四川
ABSTRACT
Nontechnical Description
Understanding how light, matter, and heat interact at ultrafast speeds is crucial for a wide array of applications, such as solar cells and heat management. However, ultrafast optical techniques provide only partial insight into these interactions. This project seeks to delve deeper into the dynamics of heat transport and temperature changes by focusing on thermal radiation. All materials above absolute zero emit electromagnetic waves, a process also known as black body radiation. The PI will analyze transient changes in thermal-radiation spectra induced by femtosecond laser pulses on both semiconductors and metals, thereby yielding new insights into ultrafast thermodynamics. Moreover, this research extends to exploring light emission immediately following laser excitation from hot carriers that have not yet reached thermal equilibrium. If this excess heat can be harnessed, there are prospects for more efficient devices such as hot solar cells.

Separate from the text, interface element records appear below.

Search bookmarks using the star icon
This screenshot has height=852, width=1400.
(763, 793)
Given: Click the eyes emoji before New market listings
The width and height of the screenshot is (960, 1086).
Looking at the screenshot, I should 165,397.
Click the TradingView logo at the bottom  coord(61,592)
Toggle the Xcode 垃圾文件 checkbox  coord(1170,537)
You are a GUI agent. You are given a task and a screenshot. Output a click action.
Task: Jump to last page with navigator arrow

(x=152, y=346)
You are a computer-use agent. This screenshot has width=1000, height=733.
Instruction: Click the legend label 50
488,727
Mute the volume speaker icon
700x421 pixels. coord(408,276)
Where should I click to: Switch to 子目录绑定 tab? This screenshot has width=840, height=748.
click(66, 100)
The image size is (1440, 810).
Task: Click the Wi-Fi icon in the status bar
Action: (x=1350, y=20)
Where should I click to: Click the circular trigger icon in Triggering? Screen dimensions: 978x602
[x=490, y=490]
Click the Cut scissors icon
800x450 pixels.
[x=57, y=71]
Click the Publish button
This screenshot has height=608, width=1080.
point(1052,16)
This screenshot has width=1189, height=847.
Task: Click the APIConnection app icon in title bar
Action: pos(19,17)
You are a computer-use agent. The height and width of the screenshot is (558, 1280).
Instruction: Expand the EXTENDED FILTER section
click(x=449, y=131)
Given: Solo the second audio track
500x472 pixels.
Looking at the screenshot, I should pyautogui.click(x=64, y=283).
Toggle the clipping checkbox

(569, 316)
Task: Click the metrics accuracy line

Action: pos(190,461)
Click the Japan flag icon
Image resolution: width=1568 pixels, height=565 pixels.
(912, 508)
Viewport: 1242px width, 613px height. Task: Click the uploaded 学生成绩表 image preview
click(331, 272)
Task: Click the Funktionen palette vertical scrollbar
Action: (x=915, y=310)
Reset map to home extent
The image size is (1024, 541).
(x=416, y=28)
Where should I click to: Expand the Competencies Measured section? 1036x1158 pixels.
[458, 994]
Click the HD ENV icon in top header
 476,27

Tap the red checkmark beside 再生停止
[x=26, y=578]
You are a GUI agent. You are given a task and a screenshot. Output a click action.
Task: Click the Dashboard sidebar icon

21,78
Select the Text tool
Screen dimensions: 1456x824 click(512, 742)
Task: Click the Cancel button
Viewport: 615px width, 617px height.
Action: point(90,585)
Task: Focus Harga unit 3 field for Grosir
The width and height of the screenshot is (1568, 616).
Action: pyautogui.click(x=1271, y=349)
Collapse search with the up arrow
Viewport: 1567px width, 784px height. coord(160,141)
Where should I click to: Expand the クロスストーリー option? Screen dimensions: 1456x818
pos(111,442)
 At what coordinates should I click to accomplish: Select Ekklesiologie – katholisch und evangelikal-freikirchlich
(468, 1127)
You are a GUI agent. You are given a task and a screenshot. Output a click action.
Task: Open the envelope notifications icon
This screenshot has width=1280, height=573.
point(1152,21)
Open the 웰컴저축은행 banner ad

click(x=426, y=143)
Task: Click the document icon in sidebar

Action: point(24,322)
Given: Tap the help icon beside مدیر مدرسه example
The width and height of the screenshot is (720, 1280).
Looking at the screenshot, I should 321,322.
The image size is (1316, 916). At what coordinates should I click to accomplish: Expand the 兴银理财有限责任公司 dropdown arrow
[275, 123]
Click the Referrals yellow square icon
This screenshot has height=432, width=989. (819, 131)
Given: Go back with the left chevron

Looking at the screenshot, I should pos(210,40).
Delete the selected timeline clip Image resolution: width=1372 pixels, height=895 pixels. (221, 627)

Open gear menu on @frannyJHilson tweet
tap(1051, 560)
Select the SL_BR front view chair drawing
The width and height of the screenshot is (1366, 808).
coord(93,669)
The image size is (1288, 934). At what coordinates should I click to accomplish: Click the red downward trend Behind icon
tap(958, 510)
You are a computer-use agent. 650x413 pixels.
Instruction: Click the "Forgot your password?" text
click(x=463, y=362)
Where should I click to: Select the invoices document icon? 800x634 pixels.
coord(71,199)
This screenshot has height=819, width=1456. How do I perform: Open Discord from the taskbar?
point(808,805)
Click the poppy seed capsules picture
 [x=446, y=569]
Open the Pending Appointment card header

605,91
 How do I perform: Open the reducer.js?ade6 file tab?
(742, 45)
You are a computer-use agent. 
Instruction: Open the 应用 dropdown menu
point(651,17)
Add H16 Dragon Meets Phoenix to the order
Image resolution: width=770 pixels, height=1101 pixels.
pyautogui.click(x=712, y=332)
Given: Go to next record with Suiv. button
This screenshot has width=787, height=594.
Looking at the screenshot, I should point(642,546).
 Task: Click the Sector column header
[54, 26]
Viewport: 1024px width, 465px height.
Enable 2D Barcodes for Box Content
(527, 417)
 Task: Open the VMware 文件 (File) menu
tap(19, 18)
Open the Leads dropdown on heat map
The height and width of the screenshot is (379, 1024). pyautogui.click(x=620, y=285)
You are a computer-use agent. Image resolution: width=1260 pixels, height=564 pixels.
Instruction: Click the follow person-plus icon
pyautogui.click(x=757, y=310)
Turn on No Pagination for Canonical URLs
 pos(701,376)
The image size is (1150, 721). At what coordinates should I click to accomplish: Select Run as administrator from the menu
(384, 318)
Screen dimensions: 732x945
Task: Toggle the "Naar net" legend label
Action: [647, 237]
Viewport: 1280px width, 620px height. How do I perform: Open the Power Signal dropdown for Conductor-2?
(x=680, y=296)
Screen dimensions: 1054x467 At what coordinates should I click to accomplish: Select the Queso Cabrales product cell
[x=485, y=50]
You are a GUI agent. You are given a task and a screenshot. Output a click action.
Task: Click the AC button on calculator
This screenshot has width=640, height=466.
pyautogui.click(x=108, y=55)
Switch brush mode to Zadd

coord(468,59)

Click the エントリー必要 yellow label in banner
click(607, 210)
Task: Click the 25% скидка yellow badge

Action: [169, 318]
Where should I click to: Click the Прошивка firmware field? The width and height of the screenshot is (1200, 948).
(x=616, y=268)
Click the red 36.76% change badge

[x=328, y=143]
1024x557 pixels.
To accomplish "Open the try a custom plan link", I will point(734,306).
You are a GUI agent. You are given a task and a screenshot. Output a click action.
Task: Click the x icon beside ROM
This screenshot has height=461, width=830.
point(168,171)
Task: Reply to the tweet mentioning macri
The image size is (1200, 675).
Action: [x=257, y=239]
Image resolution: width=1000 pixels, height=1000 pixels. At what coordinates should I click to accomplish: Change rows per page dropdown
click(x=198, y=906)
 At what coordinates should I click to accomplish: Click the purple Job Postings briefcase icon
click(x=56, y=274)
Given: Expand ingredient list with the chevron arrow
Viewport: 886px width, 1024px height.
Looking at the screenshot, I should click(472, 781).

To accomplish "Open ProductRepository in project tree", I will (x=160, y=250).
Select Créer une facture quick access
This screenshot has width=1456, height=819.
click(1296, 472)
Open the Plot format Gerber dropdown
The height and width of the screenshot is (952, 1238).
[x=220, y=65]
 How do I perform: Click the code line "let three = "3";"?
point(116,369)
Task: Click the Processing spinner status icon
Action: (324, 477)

Research findings from this project will be integrated into physics courses at the University of North Texas, a minority-serving institution. This will provide invaluable learning and training opportunities for both undergraduate and graduate students, including those from historically underrepresented groups in STEM. The team will also create engaging planetarium shows to communicate their discoveries to a broader audience.
Technical Description
The primary research goal of this project is to investigate ultrafast light-matter-heat interactions through the lens of thermal radiation. To achieve this goal, the team intends to develop an innovative system capable of measuring thermal-radiation spectra with femtosecond time resolution, facilitating direct observation of these interactions at unprecedented speeds. Expanding upon this technological advancement, this research delves into a diverse range of materials, including semiconductors such as silicon and gallium arsenide, as well as metals like gold and aluminum. Through systematic experimentation, the team seeks to unravel the complex thermodynamics occurring within these materials after laser excitation. Additionally, the investigation extends to exploring light emission from hot carriers that remain nonthermalized shortly after excitation, shedding light on a phenomenon of significant scientific interest. This project integrates both experimental and theoretical approaches within the principal investigator's laboratory, leveraging a multidisciplinary framework to advance our understanding of ultrafast light-matter-heat interactions. Anticipated outcomes include the achievement of femtosecond-scale measurements of thermal-radiation spectra, the development of robust methodologies for extracting refractive index and temperature profiles from thermal-radiation spectra, and the generation of novel insights into the radiation emitted by nonthermal hot carriers. This research project is poised to represent a substantial leap forward in our fundamental understanding of ultrafast light-matter-heat interactions. By elucidating the energy balance within thermodynamic systems and uncovering the intricacies of radiation from nonthermal hot carriers, this project promises to yield transformative contributions to the field of ultrafast optics, materials science, and thermal physics.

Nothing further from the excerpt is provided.